### Provided entries
>>>>

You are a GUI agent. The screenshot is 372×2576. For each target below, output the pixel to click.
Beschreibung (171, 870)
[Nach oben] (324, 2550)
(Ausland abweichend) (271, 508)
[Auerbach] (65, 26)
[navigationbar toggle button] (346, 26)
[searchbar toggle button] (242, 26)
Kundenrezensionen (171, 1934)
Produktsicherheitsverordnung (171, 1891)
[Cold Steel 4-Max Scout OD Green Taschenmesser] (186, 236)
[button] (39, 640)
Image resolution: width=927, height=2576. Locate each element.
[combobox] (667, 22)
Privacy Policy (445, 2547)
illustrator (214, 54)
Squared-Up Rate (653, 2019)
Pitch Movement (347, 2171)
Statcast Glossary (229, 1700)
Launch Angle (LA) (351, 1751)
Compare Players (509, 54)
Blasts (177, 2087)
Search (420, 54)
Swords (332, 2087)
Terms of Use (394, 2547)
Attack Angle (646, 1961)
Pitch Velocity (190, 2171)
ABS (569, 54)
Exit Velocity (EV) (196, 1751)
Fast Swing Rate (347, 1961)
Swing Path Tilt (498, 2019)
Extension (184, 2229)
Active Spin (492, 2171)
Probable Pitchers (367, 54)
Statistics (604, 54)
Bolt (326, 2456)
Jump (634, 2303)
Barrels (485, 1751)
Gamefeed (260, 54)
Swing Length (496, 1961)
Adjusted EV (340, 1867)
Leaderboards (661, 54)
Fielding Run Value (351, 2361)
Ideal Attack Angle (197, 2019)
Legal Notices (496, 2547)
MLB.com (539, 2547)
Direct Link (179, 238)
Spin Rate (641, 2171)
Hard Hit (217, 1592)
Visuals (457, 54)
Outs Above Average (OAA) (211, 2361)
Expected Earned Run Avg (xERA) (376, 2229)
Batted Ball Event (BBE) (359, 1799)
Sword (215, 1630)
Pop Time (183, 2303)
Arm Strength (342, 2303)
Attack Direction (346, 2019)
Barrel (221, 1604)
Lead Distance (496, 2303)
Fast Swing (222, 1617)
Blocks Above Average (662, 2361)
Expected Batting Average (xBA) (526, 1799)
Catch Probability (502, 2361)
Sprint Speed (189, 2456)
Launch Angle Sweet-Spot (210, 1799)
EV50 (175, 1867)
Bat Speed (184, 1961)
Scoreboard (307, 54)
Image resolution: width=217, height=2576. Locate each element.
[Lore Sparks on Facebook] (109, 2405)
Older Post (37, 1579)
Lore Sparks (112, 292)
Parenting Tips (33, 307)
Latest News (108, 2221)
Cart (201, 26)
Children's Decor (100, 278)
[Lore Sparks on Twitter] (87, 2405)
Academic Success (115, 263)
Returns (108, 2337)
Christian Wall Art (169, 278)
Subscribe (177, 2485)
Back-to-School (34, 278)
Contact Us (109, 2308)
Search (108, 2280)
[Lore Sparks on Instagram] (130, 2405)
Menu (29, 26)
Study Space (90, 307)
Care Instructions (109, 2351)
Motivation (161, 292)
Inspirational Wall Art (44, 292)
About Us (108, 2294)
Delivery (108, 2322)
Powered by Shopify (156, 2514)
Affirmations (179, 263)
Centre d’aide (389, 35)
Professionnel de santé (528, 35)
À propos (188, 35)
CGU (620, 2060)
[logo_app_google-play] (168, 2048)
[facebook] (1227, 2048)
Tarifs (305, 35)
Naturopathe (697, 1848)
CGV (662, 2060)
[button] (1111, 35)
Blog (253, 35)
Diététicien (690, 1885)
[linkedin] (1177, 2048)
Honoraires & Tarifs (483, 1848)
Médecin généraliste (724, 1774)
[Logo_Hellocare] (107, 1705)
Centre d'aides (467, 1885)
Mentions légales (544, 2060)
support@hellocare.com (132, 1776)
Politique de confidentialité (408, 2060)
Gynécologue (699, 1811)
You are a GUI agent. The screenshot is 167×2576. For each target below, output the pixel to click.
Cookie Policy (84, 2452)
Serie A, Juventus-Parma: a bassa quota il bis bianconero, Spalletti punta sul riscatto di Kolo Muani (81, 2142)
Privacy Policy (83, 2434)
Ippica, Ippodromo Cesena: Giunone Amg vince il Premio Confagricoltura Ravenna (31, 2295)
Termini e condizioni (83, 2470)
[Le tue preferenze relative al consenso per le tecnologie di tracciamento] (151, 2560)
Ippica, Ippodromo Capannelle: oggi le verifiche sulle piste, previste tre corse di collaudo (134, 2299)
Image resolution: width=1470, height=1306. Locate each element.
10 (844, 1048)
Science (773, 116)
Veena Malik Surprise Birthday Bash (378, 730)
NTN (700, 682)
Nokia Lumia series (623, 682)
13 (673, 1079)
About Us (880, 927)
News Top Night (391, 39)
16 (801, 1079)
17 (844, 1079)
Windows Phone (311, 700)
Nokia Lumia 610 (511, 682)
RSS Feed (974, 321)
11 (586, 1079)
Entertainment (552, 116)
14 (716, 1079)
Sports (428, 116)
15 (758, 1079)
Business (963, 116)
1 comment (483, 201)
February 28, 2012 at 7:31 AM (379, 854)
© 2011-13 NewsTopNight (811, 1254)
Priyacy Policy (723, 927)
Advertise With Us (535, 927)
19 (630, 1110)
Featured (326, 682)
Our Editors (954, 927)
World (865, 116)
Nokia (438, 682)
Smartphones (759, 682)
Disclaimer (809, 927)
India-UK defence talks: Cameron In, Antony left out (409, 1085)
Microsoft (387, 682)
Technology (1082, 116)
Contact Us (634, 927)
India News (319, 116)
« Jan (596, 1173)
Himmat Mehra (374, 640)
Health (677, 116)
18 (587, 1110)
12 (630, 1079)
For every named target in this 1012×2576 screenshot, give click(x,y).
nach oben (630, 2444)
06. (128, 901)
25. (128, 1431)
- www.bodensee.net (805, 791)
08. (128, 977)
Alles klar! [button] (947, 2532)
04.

<<<<

### Task item
When you repeat the lines, start with the first line of the material and end with the line that contains "Produktsicherheitsverordnung (171, 1891)", keeping both and reproducing each exactly, with nothing added.

### Exercise output
You are a GUI agent. The screenshot is 372×2576. For each target below, output the pixel to click.
Beschreibung (171, 870)
[Nach oben] (324, 2550)
(Ausland abweichend) (271, 508)
[Auerbach] (65, 26)
[navigationbar toggle button] (346, 26)
[searchbar toggle button] (242, 26)
Kundenrezensionen (171, 1934)
Produktsicherheitsverordnung (171, 1891)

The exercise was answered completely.